The plant in Troy started as an R&D facility. “We bought that plant more as a strategic asset,” comments Gary. “We thought that, as politicians and manufacturers in the US realized that China had control of a lot of these materials, it would be prudent to bring the manufacturing back to the US. This plant would be well positioned to be part of that supply chain. We are actively talking to groups that are interested in re-establishing manufacturing of magnets and batteries in the US. But the plant has also been very useful in helping groups do R&D on things like aerospace materials.”




The company has worked successfully with the Department of Defense to help develop aluminum alloys for aerospace. There is the potential for some of this to he commercialized, which will boost production.
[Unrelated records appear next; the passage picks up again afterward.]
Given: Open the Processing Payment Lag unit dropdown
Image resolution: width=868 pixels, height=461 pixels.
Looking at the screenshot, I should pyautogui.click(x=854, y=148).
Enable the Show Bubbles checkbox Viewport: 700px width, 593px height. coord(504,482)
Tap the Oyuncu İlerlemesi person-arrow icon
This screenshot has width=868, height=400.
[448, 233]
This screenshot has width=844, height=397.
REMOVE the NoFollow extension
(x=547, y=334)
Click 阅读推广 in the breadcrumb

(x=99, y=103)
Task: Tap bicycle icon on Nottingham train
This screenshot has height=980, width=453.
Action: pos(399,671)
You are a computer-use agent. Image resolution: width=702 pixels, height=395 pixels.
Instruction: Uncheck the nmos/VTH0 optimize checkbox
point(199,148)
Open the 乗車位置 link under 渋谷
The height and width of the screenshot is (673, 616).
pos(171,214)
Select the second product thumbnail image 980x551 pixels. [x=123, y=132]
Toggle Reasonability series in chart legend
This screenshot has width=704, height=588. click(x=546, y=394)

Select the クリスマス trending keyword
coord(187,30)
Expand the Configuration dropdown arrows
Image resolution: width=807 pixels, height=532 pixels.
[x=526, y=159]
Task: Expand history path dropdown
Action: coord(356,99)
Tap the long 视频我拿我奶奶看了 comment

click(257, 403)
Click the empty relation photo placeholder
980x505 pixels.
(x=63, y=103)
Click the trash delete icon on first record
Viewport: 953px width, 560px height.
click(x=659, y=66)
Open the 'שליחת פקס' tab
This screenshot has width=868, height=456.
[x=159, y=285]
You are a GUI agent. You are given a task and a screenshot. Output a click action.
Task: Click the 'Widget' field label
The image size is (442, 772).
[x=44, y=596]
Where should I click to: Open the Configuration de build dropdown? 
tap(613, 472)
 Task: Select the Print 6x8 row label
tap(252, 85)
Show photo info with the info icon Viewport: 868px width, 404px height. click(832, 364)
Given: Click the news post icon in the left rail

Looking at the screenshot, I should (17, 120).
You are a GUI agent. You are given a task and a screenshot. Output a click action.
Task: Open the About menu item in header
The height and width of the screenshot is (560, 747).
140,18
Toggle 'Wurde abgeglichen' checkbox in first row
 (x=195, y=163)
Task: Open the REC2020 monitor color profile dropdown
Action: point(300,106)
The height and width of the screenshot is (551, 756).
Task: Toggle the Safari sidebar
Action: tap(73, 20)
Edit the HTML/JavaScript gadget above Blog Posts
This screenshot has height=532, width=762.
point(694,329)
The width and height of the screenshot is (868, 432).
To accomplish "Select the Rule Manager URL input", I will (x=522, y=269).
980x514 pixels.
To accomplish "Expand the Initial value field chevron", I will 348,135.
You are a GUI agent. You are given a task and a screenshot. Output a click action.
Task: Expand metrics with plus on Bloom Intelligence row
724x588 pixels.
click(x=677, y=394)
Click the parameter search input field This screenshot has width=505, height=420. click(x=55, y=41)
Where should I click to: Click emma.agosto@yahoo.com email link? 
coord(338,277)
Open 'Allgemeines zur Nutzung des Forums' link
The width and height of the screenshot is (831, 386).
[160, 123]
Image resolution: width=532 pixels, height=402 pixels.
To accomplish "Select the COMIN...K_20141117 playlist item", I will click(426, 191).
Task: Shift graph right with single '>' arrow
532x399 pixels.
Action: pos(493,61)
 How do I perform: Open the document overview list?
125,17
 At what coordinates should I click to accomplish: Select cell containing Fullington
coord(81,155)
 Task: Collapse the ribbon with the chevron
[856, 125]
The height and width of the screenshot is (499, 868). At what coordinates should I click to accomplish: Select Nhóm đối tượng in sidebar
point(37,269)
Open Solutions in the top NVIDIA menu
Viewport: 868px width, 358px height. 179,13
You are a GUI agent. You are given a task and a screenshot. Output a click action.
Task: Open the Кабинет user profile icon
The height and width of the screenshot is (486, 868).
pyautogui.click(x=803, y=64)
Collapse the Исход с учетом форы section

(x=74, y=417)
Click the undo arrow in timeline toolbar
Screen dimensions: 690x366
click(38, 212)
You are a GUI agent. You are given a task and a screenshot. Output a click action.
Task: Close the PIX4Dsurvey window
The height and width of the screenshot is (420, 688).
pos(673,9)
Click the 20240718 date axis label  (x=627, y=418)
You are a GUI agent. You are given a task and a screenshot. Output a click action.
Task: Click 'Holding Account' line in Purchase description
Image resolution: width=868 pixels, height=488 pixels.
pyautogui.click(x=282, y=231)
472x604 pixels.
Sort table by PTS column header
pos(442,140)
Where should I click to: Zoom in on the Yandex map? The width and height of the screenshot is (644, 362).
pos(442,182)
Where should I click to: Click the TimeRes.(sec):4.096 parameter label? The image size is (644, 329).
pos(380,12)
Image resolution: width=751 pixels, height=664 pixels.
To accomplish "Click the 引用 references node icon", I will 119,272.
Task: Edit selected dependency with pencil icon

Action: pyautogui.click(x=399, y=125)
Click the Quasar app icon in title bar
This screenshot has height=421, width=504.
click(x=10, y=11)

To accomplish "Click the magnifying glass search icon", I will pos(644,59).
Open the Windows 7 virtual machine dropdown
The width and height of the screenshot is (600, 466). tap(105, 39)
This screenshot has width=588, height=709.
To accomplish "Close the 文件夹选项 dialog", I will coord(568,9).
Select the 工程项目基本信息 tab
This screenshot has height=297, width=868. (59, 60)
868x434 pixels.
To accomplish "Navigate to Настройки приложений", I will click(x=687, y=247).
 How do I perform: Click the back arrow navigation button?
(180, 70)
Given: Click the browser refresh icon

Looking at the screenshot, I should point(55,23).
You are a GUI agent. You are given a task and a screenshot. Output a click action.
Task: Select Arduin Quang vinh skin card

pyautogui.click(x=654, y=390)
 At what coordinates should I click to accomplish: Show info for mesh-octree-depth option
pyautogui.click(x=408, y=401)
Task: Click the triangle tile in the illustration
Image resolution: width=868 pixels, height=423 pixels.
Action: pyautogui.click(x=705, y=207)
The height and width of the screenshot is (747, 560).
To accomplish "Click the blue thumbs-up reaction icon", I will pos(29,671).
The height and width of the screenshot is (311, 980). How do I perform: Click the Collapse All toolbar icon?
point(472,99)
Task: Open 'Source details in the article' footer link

Additionally, there are high hopes that magnetic production, rechargeable battery production and other industries that use rare earths will be re-established in the US, which is likely to be the future direction of the Troy plant.
The company’s major strength is that it has both mining resources and production facilities, being able to combine the two to the best effect for the business. Gary says: “We realize that our resources aren’t the biggest on the planet but they’re the resources that most closely match the requirement for the materials that we make. And we are actively looking for other sources of supply that match similarly to what we produce so that we aren’t stuck trying to get rid of mounds of Cerium and Lanthanum.
“When you’re looking at our company, you have to consider the entire package, from our resources that are tailored to our production to the fact that we actually have a solid customer base. Plus, once the guys that make the permanent magnets know the material is available, really the sky’s the limit as far as production goes from our facilities.”